Balancing these direct-address moments, she is joined by Simon Leary (Actor 2), who embodies the many men in Karin’s life: boyfriend, ex, gay best friend, first date, doctor, grocery clerk, even tax accountant. Leary shifts fluidly between roles without the aid of costume changes—save for rolled-up blue jeans, a white T-shirt, and high-tops—relying instead on precise physical and vocal distinctions. The two performers share an easy rapport, with Leary matching McCracken’s understated comic finesse beat for beat.
Design collective Filament Eleven 11 cloaks the stage in pink shag carpet and frames the playing space with 21 LED tickers. These not only scroll scene titles but bathe the stage in shifting color and nightclub pulses. Upstage, two rows of footlights face the audience; used to simulate a sunrise, their gradual intensification allows the eye to adjust in tandem with the effect’s quiet elegance. The lone set piece—a rolling cart—proves versatile, housing the synthesizer before transforming into a bar, kitchen counter, or stove as needed.

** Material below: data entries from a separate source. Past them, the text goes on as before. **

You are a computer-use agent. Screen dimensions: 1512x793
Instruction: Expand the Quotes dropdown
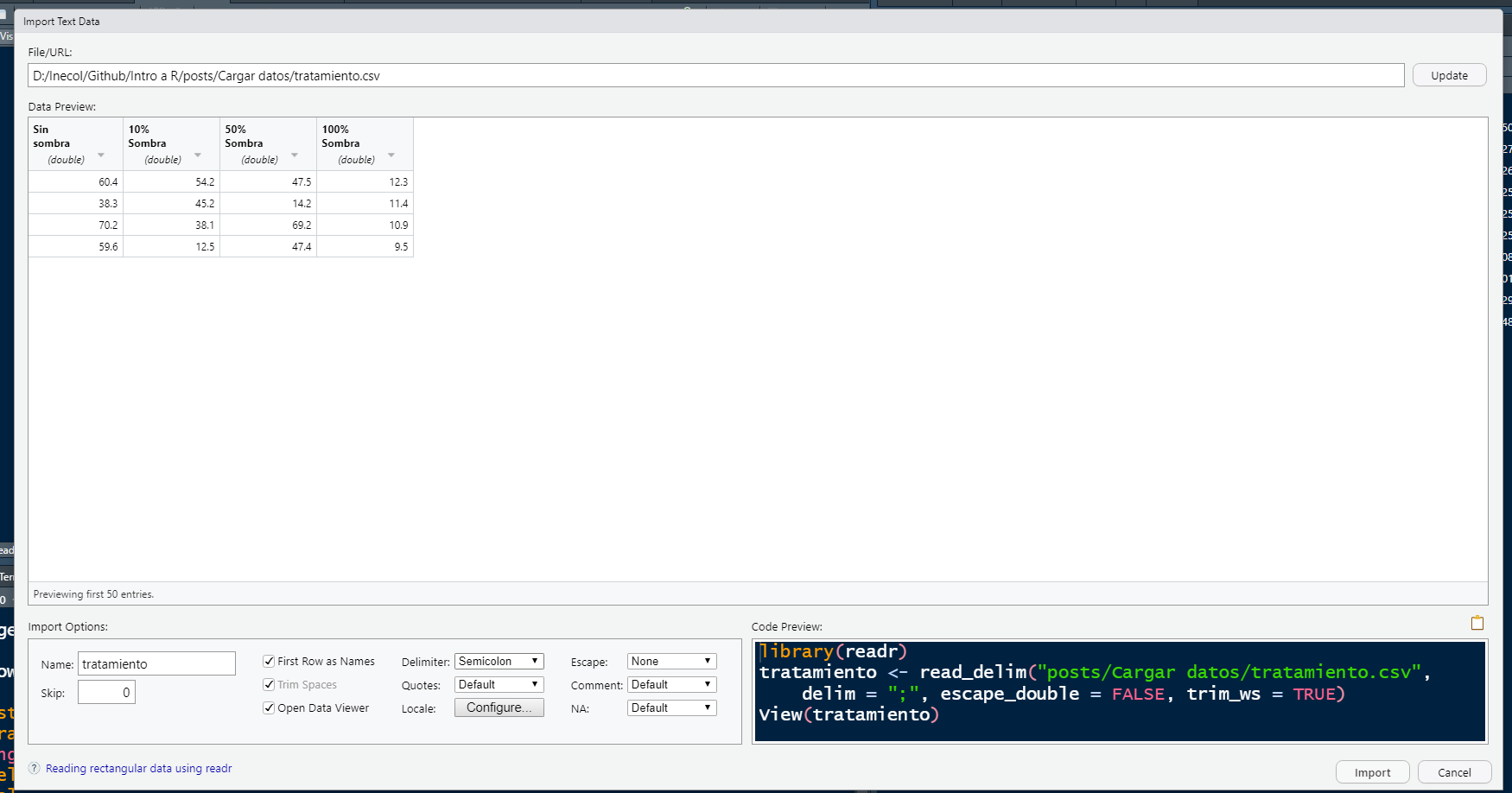tap(499, 684)
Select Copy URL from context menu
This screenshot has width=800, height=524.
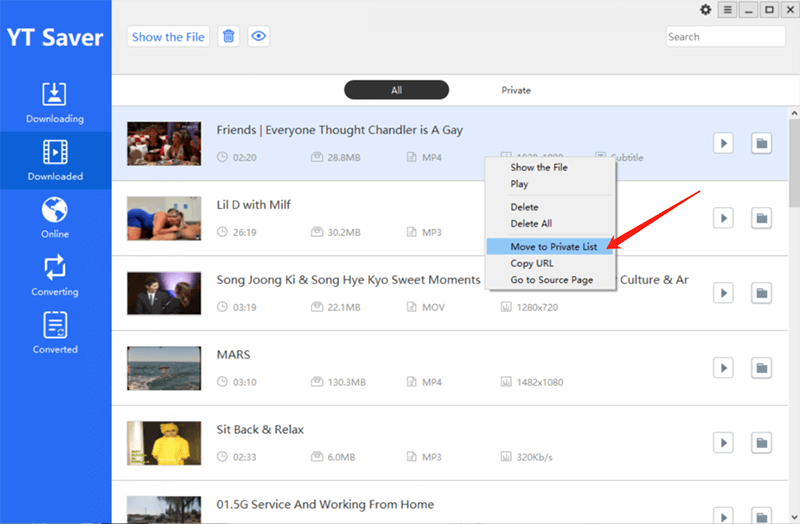tap(533, 263)
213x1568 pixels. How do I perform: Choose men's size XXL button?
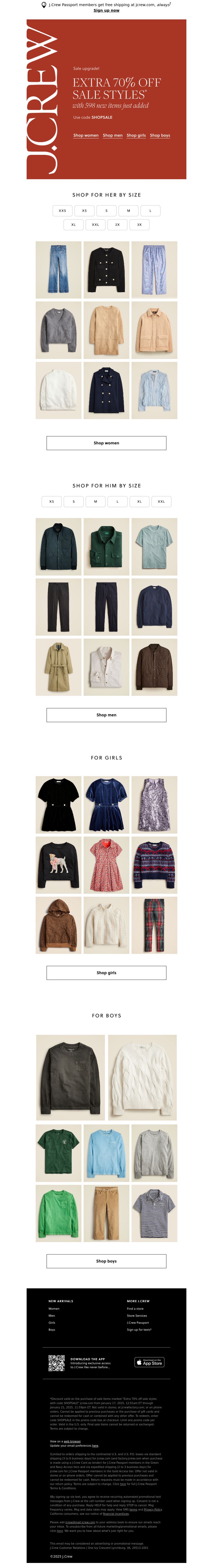(x=161, y=502)
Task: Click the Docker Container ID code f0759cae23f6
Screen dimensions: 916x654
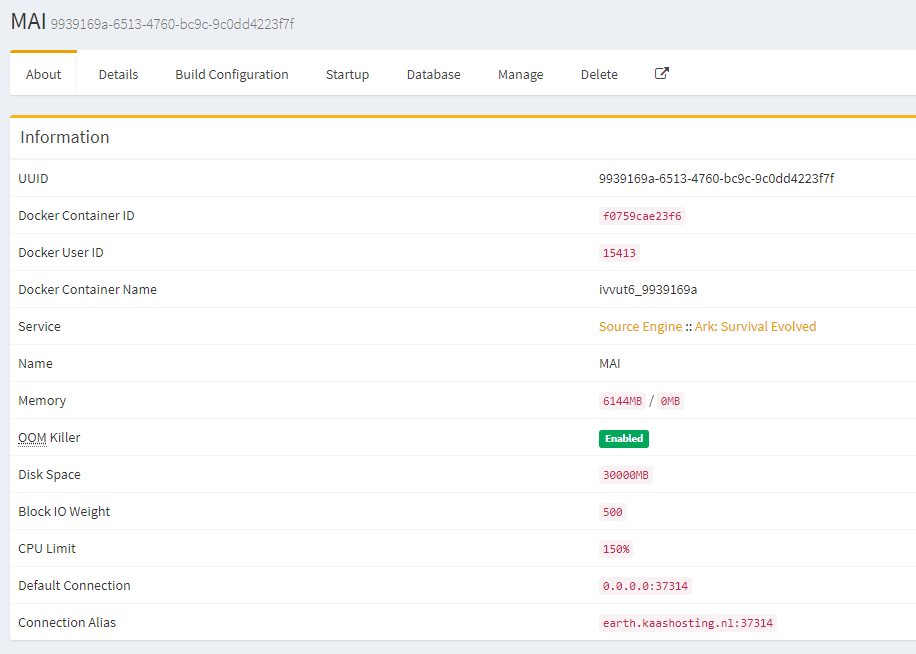Action: click(642, 216)
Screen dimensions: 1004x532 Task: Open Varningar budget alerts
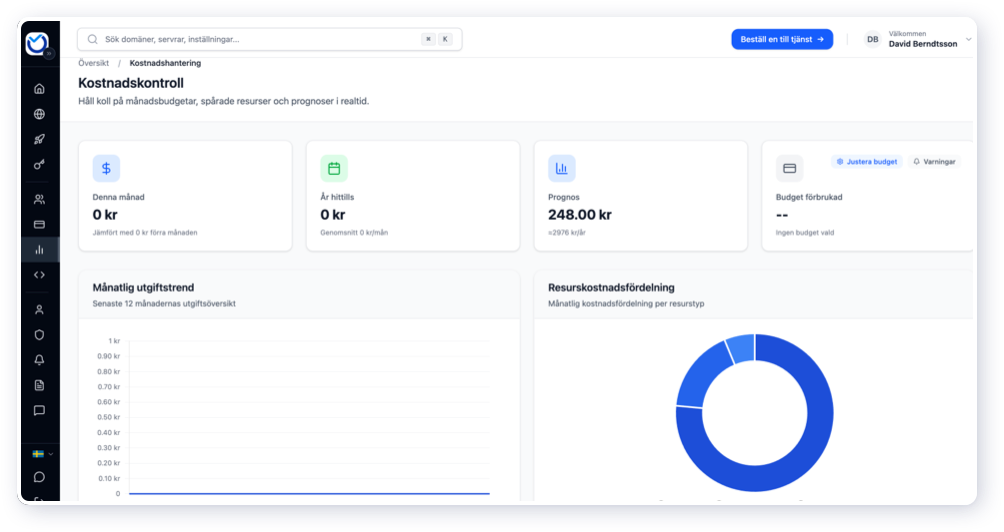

Our sympathies are easily engaged as Karin’s Actor 1 attempts to navigate the fallout of a breakup, though her subsequent rebound proves equally ill-fated—and, in truth, not entirely surprising. By the time a climactic split is revisited in flashback, the character’s emotional patterns have begun to wear thin. The production’s early quirkiness starts to flag, and despite a well-curated collage of references—from Elvis Presley to Sinéad O’Connor’s “Nothing Compares 2 U,” Bonnie Raitt’s “I Can’t Make You Love Me,” and the poetry of Mary Oliver—the 75-minute runtime began to feel much longer.

Still, in weaving together strands of science, technology, maternal wisdom, poetry, and pop music, McCracken offers an intermittently compelling meditation on how heartbreak registers in both body and mind. If the journey proves more taxing than transformative, it nonetheless leaves a distinct impression. I, for one, departed happily single-hearted.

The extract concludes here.